North Vancouver is known for its natural beauty and gorgeous homes, but it’s also famous for its traffic jams.
Traffic woes are a daily occurrence for both The Lion’s Gate and Iron Workers’ Bridges, which can be backed up to 6 kilometers as early as 3pm on a weekday in either direction. Years of frustration and outcry from North Shore residents for a fix have finally been heard.
All three levels of government have announced a $ 60-million plan to free the bottleneck on the Lynn Creek corridor on Highway 1 leading towards the Iron Workers’ Bridge. A total of $150 million is earmarked over seven years to upgrade two interchanges and add a third at Mountain Highway.
The improvements funded equally by the federal government, the provincial government and the District of North Vancouver will include a new two-lane bridge on each side of Lynn Cree Bridge, an eastbound on-ram from Mountain Highway and westbound connector lane from Mount Seymour Parkway to Mountain Highway.

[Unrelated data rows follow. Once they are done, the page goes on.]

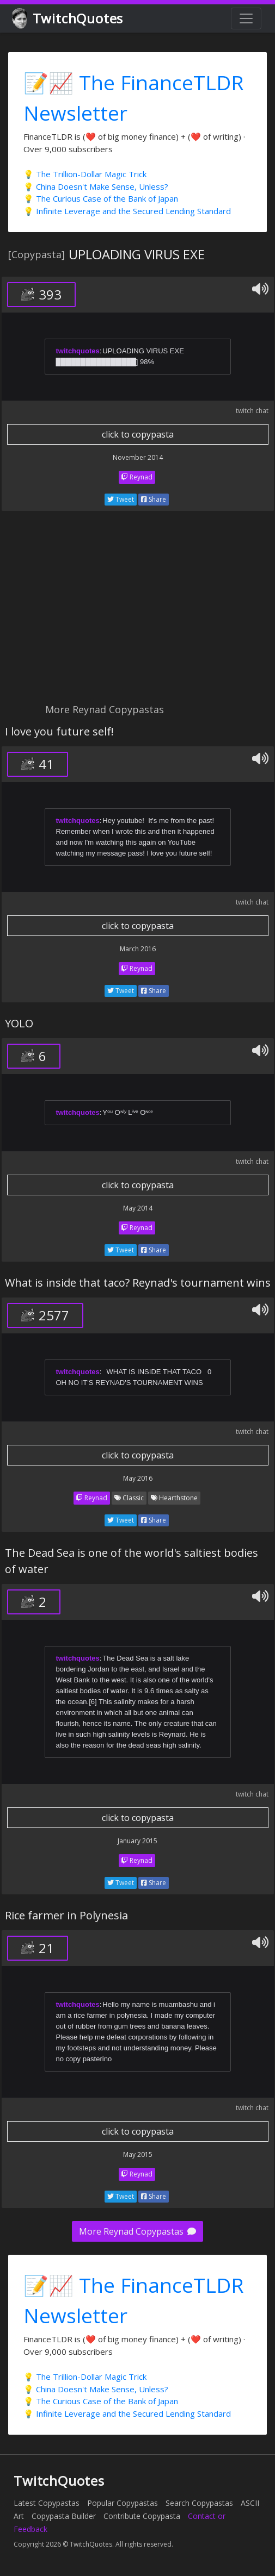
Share (153, 499)
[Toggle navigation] (246, 18)
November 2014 (138, 457)
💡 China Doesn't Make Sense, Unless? (95, 186)
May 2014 (137, 1208)
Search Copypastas (199, 2503)
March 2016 (138, 948)
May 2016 (137, 1478)
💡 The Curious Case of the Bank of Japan (100, 198)
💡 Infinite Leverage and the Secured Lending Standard (127, 210)
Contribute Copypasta (141, 2516)
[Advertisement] (137, 613)
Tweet (120, 499)
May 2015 (137, 2154)
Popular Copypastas (122, 2503)
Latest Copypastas (47, 2503)
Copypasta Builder (64, 2516)
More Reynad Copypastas (137, 2231)
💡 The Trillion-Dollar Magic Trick (84, 174)
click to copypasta (138, 434)
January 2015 (137, 1840)
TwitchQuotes (68, 18)
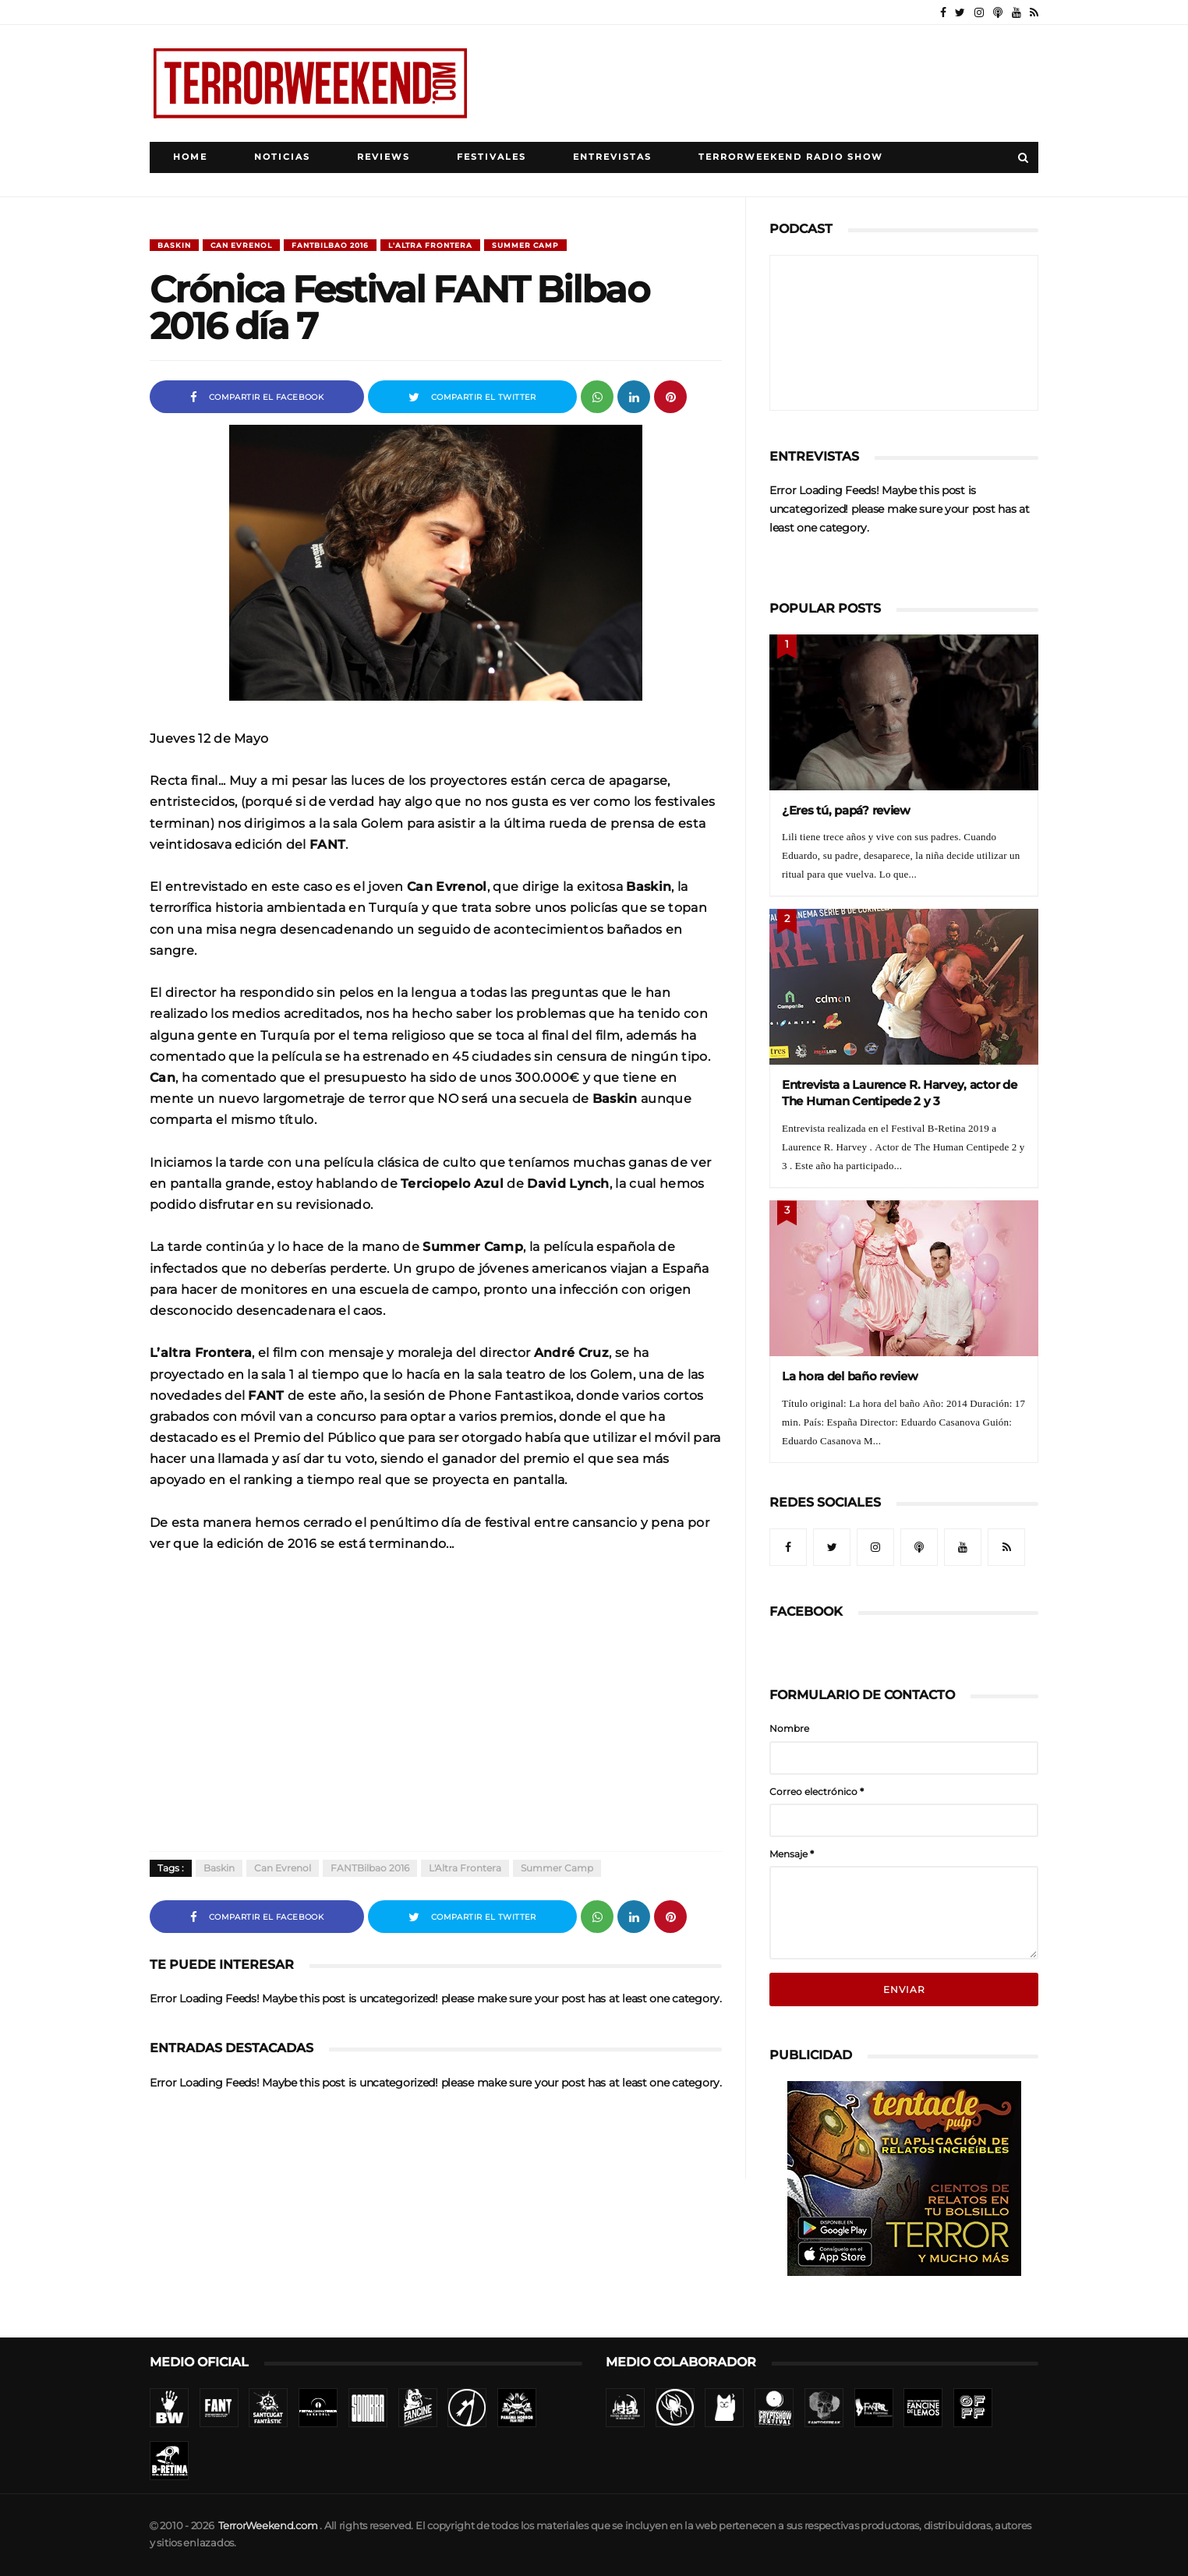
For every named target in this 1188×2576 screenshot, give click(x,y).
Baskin (174, 245)
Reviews (383, 157)
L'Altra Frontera (430, 245)
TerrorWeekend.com (267, 2526)
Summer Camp (525, 245)
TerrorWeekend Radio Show (790, 157)
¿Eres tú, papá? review (846, 810)
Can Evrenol (241, 245)
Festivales (491, 157)
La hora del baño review (850, 1376)
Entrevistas (612, 157)
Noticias (282, 157)
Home (190, 157)
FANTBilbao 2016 (330, 245)
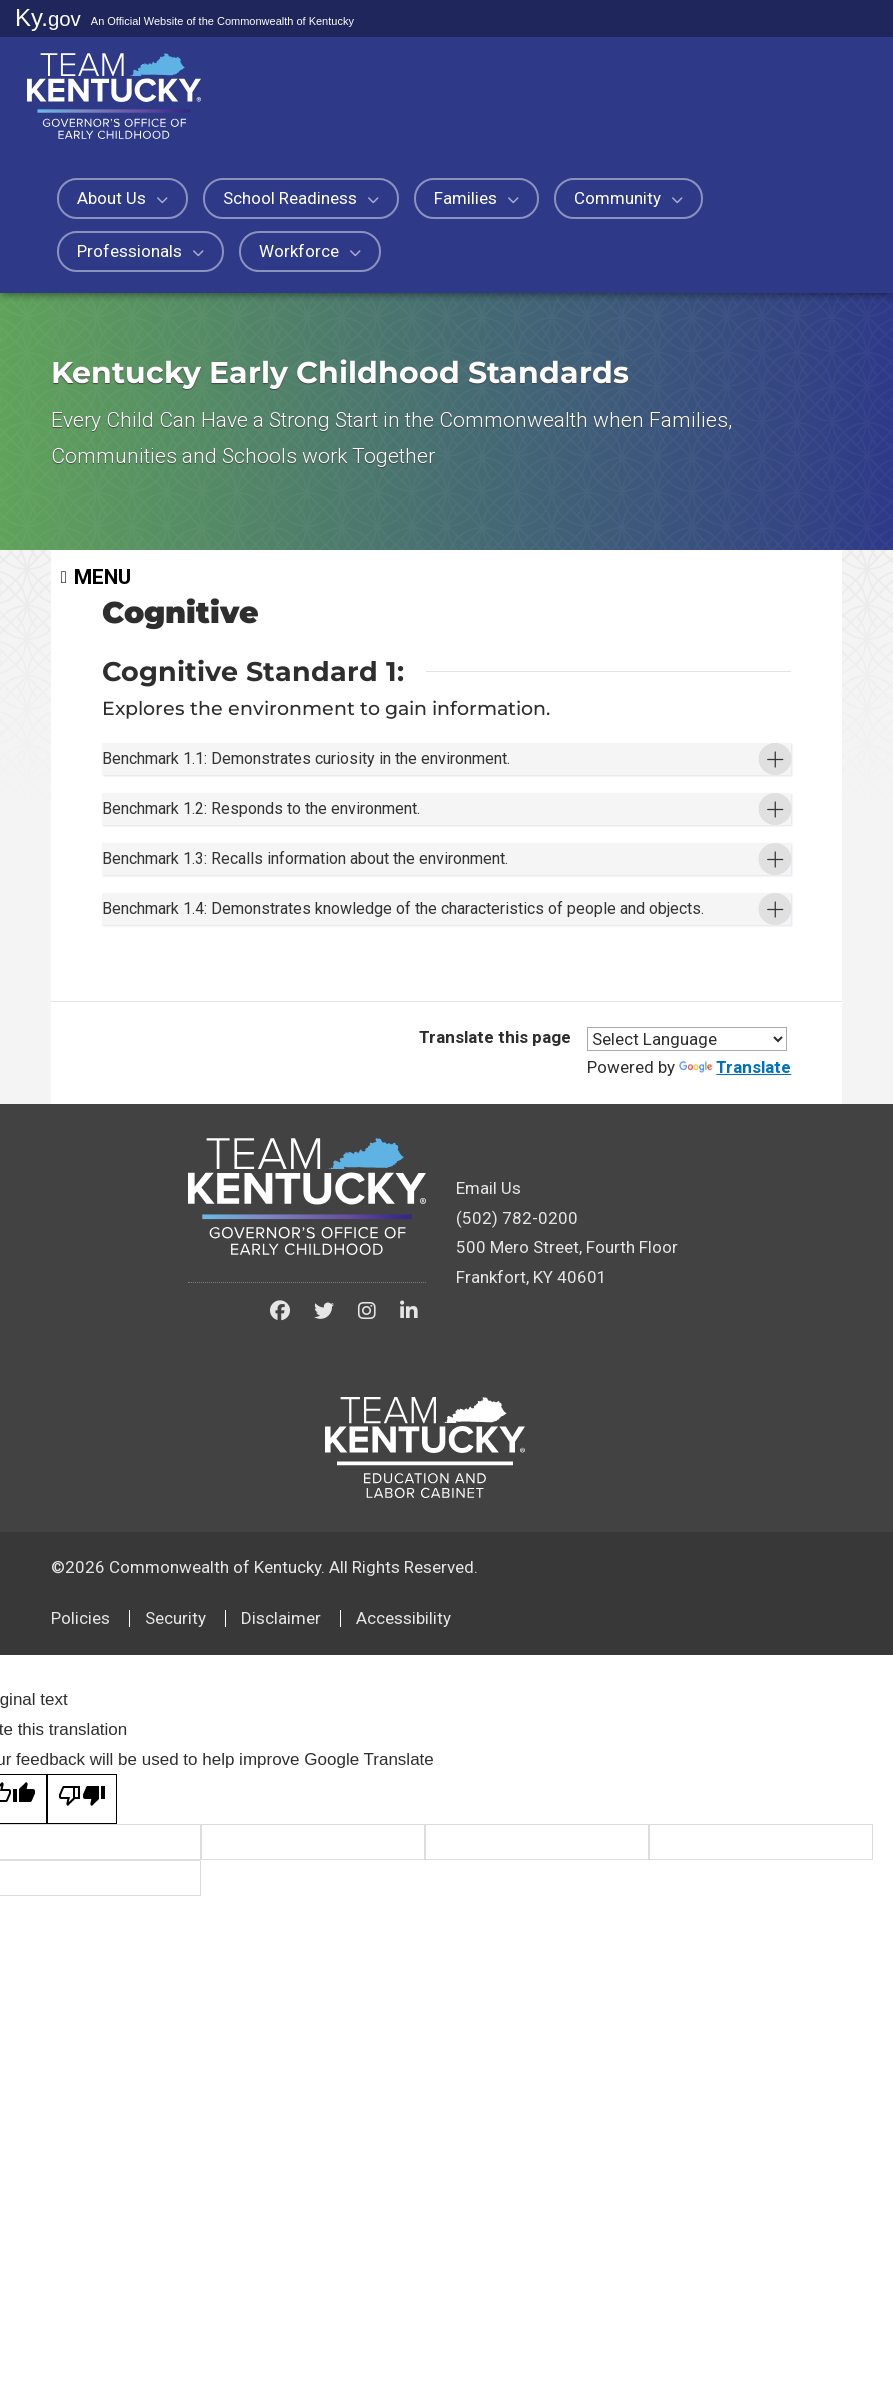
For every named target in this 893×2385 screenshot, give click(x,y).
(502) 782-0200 (517, 1442)
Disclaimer (281, 1842)
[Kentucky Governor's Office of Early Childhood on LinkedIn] (409, 1535)
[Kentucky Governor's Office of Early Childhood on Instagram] (367, 1535)
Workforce (310, 251)
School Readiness (301, 198)
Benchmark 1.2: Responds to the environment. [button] (301, 883)
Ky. (48, 17)
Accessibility (403, 1842)
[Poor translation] (82, 2023)
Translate (735, 1291)
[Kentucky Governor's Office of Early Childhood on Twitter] (324, 1535)
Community (628, 198)
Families (476, 198)
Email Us (488, 1412)
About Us (122, 198)
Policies (80, 1842)
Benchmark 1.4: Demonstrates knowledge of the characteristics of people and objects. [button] (409, 1095)
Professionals (140, 251)
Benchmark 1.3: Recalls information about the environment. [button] (351, 983)
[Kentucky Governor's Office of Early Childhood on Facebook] (280, 1535)
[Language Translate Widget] (687, 1263)
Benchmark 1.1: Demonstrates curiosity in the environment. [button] (352, 783)
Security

The heavily-used corridor saw a peak of over 136,000 last year, up from 126,000 in 2009. But the plan doesn’t include the idea of widening the highway from two lanes to three heading eastbound from the Lonsdale on-ramp, typically when traffic tends to build at rush hour.
In recent years, rush hour on the North Shore has reversed direction with heavier traffic heading form North Vancouver to Vancouver, Burnaby, and the Fraser Valley, clogging up streets toward the bridge.
Among the improvements announced under the project, which is expected to be completed by 2020, a cycling and pedestrian overpass, a new bus signal, and intersection improvements.
The Highway 1 expansion will bring new economic prosperity to the North Shore as this investment will spill into other areas, most notably the housing market. Population on the North Shore and Lions Bay is predicted to increase by 35 per cent from 2006 to 2041, adding almost 63,000 residents, and the Sea-to-Sky corridor will accommodate more people as well.
With this expansion, and easier mobility to the rest of Metro Vancouver, the North Shore will only become a more desirable place to live and housing prices will rise accordingly.
Real estate is the new gold rush on the North Shore, where dramatic increases in property values are creating winners, and big changes. Property assessment notices that came out in January, showing the value of properties in July 2015, confirmed what most already knew. Values for typical single-family homes were up 15 to 25 per cent in the past year, on top of dramatic gains the year before.
In this white-hot market, owners of an average home in Lynnmour – a neighbourhood of older, modest houses near the Ironworkers bridge – were now members of the million-dollar club. And with the new expansion on the way, property will only likely to become more valuable as these houses become more desirable.